SOURCE PASSAGE -
┌──

Over the course of the seventies and eighties, historians undertook an extensive archaeology, which revealed layer after layer of no-longer-remembered feminist movements. And a pattern began to emerge: alternating generations had to reinvent the wheel--the same arguments, the same grievances, the same strategies for organizing--only to fall into oblivion. On the one hand, it was thrilling to learn that we were part of an ongoing series of activists. But on the other, it was deeply depressing. Why had those accomplishments left behind so few traces, even among other women? Why did each generation of feminists believe itself to be the first of its kind in history? What accounts for the erasure of those aspirations and achievements from memory? Why did we need to do it all over again?

Let's return to our suffragists. I think it's safe to say that no other groups of social activists at that time found themselves so roundly derided, the great triumph of their movement--suffrage--turned into a silly diminutive. Their achievements for women (the extension of the right to vote, the opening up of higher education and jobs) came to seem natural, as if they had always been thus. Despite those truly remarkable accomplishments, their lasting image was reduced to those clusters of frumpy-looking battle-axes.

└──

GIVEN REQUEST A -
According to the passage on forgotten feminist movements, what did alternating generations have to reinvent?
GIVEN REQUEST B -
List every question the passage on forgotten feminist movements asks.
GIVEN REQUEST C -
Keep writing the passage on forgotten feminist movements, starting after its final sentence.

DATASET EXTRACT -
┌──

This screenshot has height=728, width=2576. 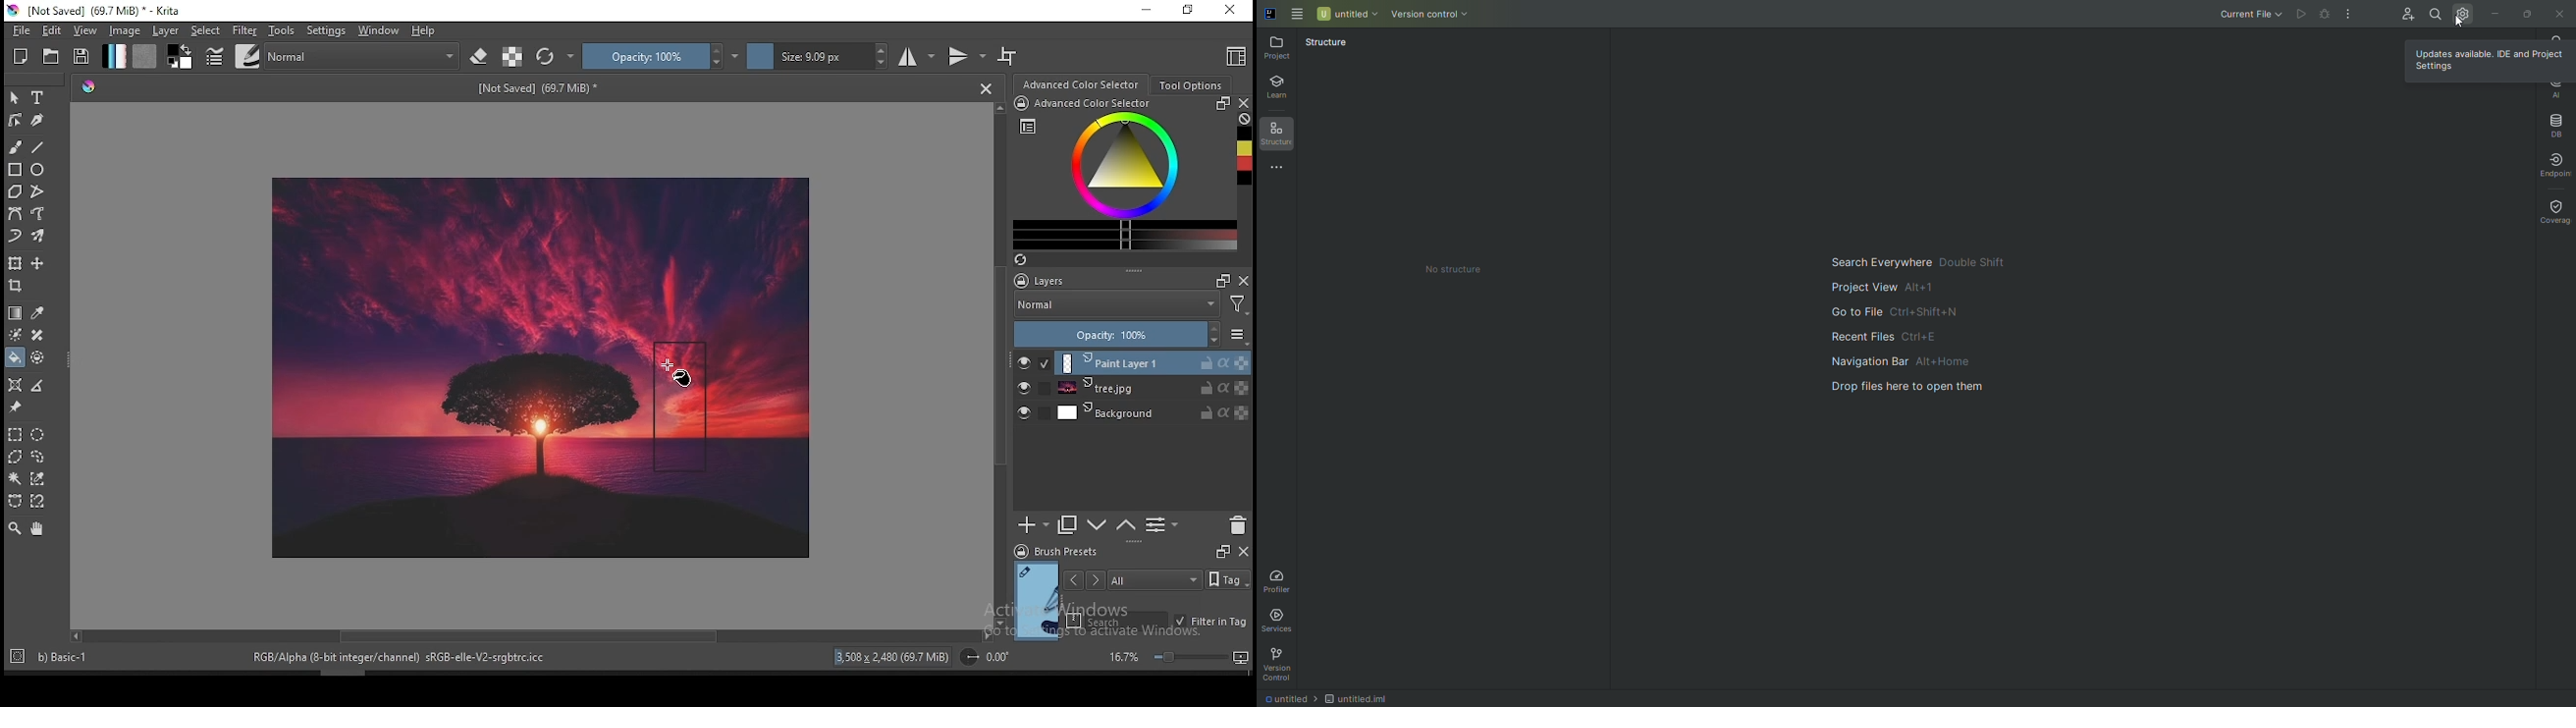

└──

RESPONSE A -
The wheel: the same arguments, the same grievances, and the same strategies for organizing.

RESPONSE B -
- Why had those accomplishments left behind so few traces, even among other women?
- Why did each generation of feminists believe itself to be the first of its kind in history?
- What accounts for the erasure of those aspirations and achievements from memory?
- Why did we need to do it all over again?

RESPONSE C -
And who wants to follow that model? You want to disappoint your father? You don't want a husband? You'd rather be like a character in the Monty Python sketch in which the Batley Townswomen's Guild reenacts the Battle of Pearl Harbor, savagely beating each other with handbags and wallowing in the mud? (1)

Soon the personal stakes of admitting allegiances to such causes grow overwhelming, the price too high to pay. Fissures open up, making any kind of collective work nearly impossible. Note how the very concept of a women's guild is held up as hilarious in the Python sketch. Yes, I vote and went to college. But I am emphatically not a feminist! Not like one of them. I am an individual. I acquired all these rights through my own efforts.

But then you begin to notice closed doors, double standards, glass ceilings. The head of the search committee at Duke says you will have to be sterilized before you can be considered for an assistant professorship. (2) You try to hunker down to do hard-core, gender-neutral scholarship, and still someone notices that you're actually female. You get paid half what your slacker male colleague receives. "Uh-oh," you say to yourself, "maybe this isn't really about me. Maybe it's time for collective action again." Frustrations build to fuel another organized push for radical change. Despite all those ludicrous images of battle-axes and bra burners you have filed away in the back of your mind, you suddenly find yourself declaring" "Ja, ich bin eine Feministin!" And another wave begins to take shape.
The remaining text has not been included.